- Relator(a)
- Ministro Gurgel de Faria
- Órgão julgador
- Quinta Turma
- Data do julgamento
- 18/08/2015
- Data de publicação
- 01/09/2015
STJ – Acórdão, Rel. Ministro Gurgel de Faria, Quinta Turma, j. 18/08/2015, p. 01/09/2015
PROCESSUAL PENAL. HABEAS CORPUS SUBSTITUTIVO DE RECURSO PRÓPRIO. NÃO CABIMENTO. TRÁFICO DE ENTORPECENTES. SENTENÇA CONDENATÓRIA. REGIME PRISIONAL E SUBSTITUIÇÃO DA PENA DE LIBERDADE POR RESTRITIVAS DE DIREITOS. MATÉRIAS NÃO EXAMINADAS NO TRIBUNAL DE ORIGEM. INDEVIDA SUPRESSÃO DE INSTÂNCIA. NEGADO DIREITO DE RECORRER EM LIBERDADE. RÉU QUE PERMANECEU PRESO DURANTE A INSTRUÇÃO CRIMINAL. MANUTENÇÃO DA CONSTRIÇÃO. AUSÊNCIA DE MOTIVAÇÃO CONCRETA. 1. A jurisprudência do Superior Tribunal de Justiça, acompanhando a orientação da Primeira Turma do Supremo Tribunal Federal, firmou-se no sentido de que o habeas corpus não pode ser utilizado como substituto de recurso próprio, sob pena de desvirtuar a finalidade dessa garantia constitucional, exceto quando a ilegalidade apontada é flagrante, hipótese em que se concede a ordem de ofício. 2. Os pedidos relativos ao mérito condenatório - imposição de regime inicial mais brando e substituição da pena privativa de liberdade por restritivas de direitos -, formulados no habeas corpus originário, não foram analisados pelo Tribunal a quo, razão pela qual não podem ser examinados por esta Corte Superior, sob pena de supressão de instância. 3. A orientação consolidada nesta Corte é a de que não há lógica em deferir ao condenado o direito de recorrer solto quando permaneceu segregado durante toda persecução penal, desde que o édito condenatório justifique a manutenção da prisão cautelar. 4. Hipótese em que o juízo sentenciante não apresentou motivação concreta para justificar a permanência do paciente no cárcere, limitando-se apenas a indicar os requisitos previstos na legislação de regência. 5. Habeas corpus não conhecido.
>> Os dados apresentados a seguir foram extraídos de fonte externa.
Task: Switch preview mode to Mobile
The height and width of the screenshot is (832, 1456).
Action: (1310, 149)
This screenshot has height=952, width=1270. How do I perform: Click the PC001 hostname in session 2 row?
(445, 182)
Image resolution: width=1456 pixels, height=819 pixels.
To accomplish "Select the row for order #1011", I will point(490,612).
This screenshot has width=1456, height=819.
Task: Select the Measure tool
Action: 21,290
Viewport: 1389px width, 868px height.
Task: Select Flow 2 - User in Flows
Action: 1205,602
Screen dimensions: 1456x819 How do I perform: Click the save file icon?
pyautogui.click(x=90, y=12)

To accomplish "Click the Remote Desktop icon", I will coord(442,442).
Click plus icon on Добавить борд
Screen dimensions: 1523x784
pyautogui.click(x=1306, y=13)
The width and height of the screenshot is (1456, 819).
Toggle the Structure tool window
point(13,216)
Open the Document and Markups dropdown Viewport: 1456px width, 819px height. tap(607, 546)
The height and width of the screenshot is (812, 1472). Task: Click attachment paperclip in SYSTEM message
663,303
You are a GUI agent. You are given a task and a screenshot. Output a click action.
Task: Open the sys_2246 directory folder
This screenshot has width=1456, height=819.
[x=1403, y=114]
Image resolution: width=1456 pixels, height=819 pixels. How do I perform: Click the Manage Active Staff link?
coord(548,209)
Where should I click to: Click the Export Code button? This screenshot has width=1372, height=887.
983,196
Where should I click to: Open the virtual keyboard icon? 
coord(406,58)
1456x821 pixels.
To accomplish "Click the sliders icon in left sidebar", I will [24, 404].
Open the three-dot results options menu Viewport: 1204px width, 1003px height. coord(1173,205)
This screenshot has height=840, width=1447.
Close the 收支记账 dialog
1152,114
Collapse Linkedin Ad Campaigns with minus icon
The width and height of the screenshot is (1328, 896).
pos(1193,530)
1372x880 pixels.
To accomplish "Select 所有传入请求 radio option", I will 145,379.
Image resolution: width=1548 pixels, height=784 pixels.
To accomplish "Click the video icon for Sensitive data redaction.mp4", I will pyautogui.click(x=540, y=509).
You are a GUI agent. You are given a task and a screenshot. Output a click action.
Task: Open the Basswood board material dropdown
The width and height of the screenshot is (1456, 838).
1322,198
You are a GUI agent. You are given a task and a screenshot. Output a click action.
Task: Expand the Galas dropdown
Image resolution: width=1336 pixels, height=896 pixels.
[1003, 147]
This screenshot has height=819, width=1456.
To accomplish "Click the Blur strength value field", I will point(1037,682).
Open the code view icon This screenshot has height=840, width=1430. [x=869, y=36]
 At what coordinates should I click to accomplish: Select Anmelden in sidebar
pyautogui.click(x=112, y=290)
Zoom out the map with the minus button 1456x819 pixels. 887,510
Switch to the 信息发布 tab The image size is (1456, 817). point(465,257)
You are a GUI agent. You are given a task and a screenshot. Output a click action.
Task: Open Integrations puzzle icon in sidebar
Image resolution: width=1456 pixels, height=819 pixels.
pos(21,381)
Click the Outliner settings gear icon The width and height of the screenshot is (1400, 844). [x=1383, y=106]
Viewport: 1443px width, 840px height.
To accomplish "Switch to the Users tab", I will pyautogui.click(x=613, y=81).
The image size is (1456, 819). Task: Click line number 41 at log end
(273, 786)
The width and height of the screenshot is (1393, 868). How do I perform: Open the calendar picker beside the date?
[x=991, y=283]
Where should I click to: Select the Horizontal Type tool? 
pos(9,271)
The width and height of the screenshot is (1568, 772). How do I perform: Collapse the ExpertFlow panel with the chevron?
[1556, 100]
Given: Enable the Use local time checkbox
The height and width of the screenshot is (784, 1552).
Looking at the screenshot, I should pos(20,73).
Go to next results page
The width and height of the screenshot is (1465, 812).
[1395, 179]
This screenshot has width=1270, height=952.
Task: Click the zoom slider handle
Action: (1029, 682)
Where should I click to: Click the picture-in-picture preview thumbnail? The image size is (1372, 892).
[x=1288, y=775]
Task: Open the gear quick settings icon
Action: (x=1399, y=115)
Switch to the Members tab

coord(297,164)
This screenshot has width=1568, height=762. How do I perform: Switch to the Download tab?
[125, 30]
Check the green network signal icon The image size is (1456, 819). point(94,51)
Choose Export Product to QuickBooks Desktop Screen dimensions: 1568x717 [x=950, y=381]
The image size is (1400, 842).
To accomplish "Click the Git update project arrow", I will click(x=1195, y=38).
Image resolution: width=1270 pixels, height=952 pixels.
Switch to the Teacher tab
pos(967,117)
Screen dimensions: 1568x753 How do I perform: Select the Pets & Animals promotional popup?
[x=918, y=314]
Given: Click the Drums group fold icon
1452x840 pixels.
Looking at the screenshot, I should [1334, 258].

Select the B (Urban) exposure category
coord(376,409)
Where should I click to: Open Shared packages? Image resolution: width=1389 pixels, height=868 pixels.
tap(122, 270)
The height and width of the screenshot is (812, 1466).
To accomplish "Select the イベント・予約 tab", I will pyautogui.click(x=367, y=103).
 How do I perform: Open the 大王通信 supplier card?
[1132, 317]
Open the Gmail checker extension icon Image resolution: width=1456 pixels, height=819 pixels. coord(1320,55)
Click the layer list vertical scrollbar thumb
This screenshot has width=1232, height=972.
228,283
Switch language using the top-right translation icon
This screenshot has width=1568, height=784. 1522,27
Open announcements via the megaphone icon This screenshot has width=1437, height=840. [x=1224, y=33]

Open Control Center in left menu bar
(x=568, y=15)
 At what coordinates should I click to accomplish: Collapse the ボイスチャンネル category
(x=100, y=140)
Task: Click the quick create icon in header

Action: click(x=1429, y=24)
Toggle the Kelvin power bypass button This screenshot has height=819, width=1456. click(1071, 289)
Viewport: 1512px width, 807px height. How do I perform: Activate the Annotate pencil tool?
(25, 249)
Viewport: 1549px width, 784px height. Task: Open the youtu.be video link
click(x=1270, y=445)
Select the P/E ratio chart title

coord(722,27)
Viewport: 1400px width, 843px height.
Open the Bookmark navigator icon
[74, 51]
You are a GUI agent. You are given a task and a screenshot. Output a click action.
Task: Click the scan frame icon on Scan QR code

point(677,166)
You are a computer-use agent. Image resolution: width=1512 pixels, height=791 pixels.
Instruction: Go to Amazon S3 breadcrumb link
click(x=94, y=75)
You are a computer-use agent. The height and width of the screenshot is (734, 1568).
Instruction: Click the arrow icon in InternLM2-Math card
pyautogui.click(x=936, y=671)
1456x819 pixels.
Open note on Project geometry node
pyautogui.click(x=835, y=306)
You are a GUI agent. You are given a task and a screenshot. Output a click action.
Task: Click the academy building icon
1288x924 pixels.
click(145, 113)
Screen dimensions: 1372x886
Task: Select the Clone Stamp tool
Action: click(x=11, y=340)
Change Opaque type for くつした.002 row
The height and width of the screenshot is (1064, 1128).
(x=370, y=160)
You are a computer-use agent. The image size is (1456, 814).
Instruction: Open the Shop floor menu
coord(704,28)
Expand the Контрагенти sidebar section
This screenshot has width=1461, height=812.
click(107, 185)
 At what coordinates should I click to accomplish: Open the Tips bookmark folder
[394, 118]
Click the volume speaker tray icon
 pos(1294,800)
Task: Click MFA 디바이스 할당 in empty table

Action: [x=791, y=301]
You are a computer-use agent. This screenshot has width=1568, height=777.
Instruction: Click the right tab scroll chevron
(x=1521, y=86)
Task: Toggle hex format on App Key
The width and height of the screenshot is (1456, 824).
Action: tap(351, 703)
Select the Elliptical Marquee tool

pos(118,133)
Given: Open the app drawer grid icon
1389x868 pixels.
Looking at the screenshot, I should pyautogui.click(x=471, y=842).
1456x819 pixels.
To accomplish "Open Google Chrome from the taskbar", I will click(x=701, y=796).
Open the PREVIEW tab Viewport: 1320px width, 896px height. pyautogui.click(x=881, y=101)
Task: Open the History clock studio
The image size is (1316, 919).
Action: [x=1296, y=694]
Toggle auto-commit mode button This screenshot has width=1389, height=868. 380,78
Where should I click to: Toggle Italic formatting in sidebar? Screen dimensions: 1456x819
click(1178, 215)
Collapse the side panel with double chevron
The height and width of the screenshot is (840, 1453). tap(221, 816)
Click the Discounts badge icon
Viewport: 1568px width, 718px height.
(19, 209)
Ordem concedida, de ofício, para deferir ao paciente o direito de aguardar em liberdade o julgamento da apelação, se por outro motivo não estiver preso, sem prejuízo de que o Juízo a quo, em decisão fundamentada, justifique a manutenção da custódia cautelar ou analise a possibilidade de aplicação de medidas cautelares diversas da prisão. (HC n. 320.255/SP, relator Ministro Gurgel de Faria, Quinta Turma, julgado em 18/8/2015, DJe de 1/9/2015.)